Today a judge has ruled that British Petroleum’s gross negligence caused it to take on the majority of the responsibility for the oil spill in the Gulf Coast in 2010. Though it’s nothing we don’t already know, today a U.S. District Judge Carl Barbier portioned out blame by percentage. This ruling will add even more fines onto BP’s pile.
In his 153-page ruling, Barbier attributes BP’s profit-based decision-making process as to what ultimately led to the leak that lasted for 87 days in 2010. The judge noted that BP was 67 percent responsible, drilling rig owner Transocean Ltd. was 30 percent responsible and cement contractor Halliburton Energy Service was given 3 percent responsibility.
This means that on top of the penalties the company has already paid in civil fines, they could have $17.6 billion more added on, under the Clean Water Act.

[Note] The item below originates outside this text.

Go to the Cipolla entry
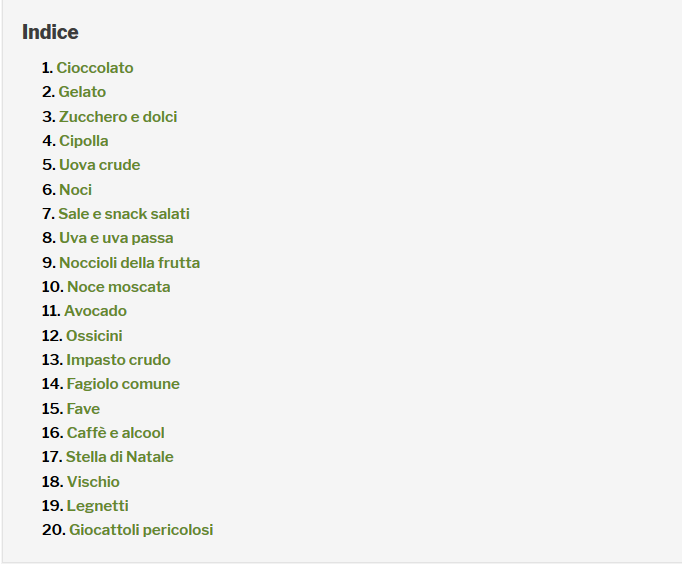 [84, 141]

Under the act, a company can be forced to pay either a maximum of $1,100 per barrel or $4,300 per barrel of oil spilled. The latter figure reflects the cost if the company is found grossly negligent, which was established with Barbier’s ruling.
The company stated it has already spent $24 million in expenses relating to the spill, which include cleanup costs as well as paying out to businesses and individuals who feel they were harmed financially by the spill. The company has estimated that it will pay $42 billion to resolve its spill-related liability costs.
BP has already announced via press release that the company will be seeking to appeal the ruling, basically saying the judge did not have an impartial view of the case. They stated that proving gross negligence according to the law is difficult to actually do and that evidence at the trial was not able to truly prove gross negligence.